While I was revising a poem that sucked, my long-dead
mother and not-as-long-dead father visited to remind me
that writing was the fast road to starvation and to ask
what I was doing
in the Express Lane

by writing poetry; after all, being Irish was not a divine right
to sing the blues, especially since I was given Middle America,
hours of humid afternoons to float like an astronaut 12 feet
above the drain
of Lakewood Park

pool, red-and-yellow autumns, and scratchy sittings on Santa’s lap
at Higbee’s, where afterwards we’d have a cool chocolate frosty
in the basement and watch the ladies browse blankets and punch
pillows and why
did I feel it necessary

to use words like suck anyway but back to the main point, which was this:
I was not going to find what I was looking for in words, no one ever does,
especially those with real responsibilities but never mind, it didn’t much matter
since I never did
much listen anyway

which is okay, they said, we’ll stay here—in the dress you’ll remember
from the picture, the suit you’ll recall from the smell—silent, quiet as mice,
while we lie with our hands softly at our sides as we ever so patiently,
ever so eagerly,
wait for you. 


  1. I love "Editorial Advice" - my parents look over my shoulder all the time, even though I lost both of them a long time ago. I'm not a poet, but here's something I wrote soon after my had a fatal heart attack.
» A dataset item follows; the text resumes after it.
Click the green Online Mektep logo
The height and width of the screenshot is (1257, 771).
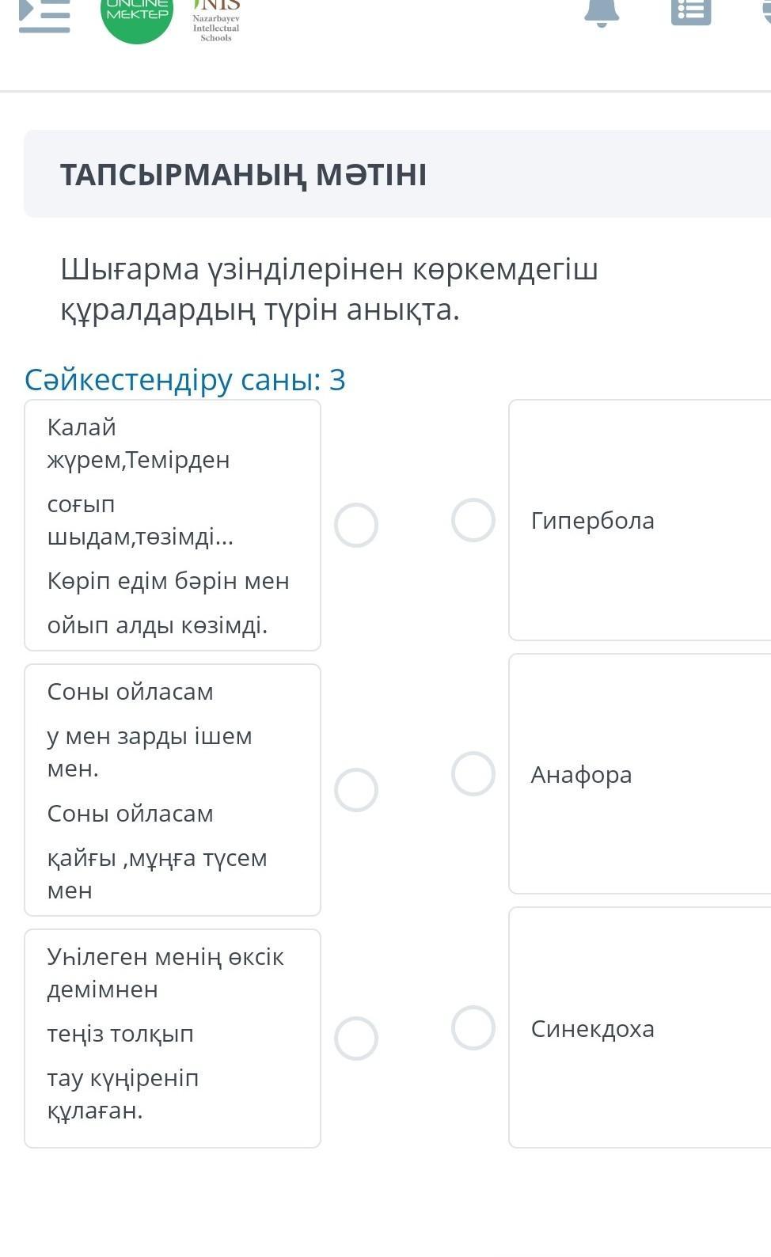coord(137,16)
    I remember the comfort of your lap.
    On late summer afternoons
    in the front porch rocker
    I explored the many pockets
    of your blue bib overalls.

    Each held a different treasure:
    unfiltered Lucky Strikes packed
    behind a bright red bullseye,
    covered with crackley cellophane.
    If it was a new package
    there was a little red strip I could
    pull to let the rich tobacco smell out.
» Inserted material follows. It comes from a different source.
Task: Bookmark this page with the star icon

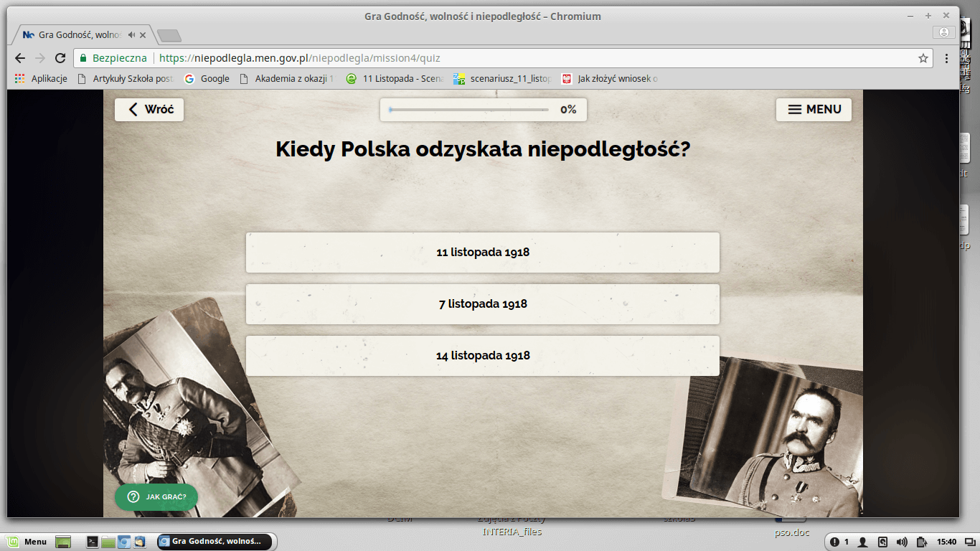Action: coord(923,58)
    There was a shiny silver Zippo
    and a tiny box of wooden matches,
    for use when the old lighter didn't work.
    You didn't like the paper book matches
    some men carried. Sweat made them damp,
    you said, and unreliable. I loved to
    watch you light the match or the lighter
    with a flick of your thumb.
    It was strong and stained nicotine
    yellow, like all your fingers.

    One pocket held a worn brown leather
    snap-top coin purse. I learned to count
    lining up pennies and Indian Head nickles
    on your calloused palm. In another pocket,
    a soft white muslin pouch held loose tobacco
    and a thin packet of roll-your-own papers.
    You only used them if the Lucky Strike pack
    and the brown coin purse
    were both empty at the same time.

    My favorite pocket held the gold pocket watch,
    the engraved design around its face worn smooth
    by the touch of your hand
    and the touch of your Daddy's hand.

    I held it against my ear and listened
    to the tick tock, tick tock, while
    my other ear pressed against warm denim
    and heard the slow solid drumbeat of your heart.

  2. Beautiful, Carolyn. This poem engages all the senses. And the heart. Thanks for sharing.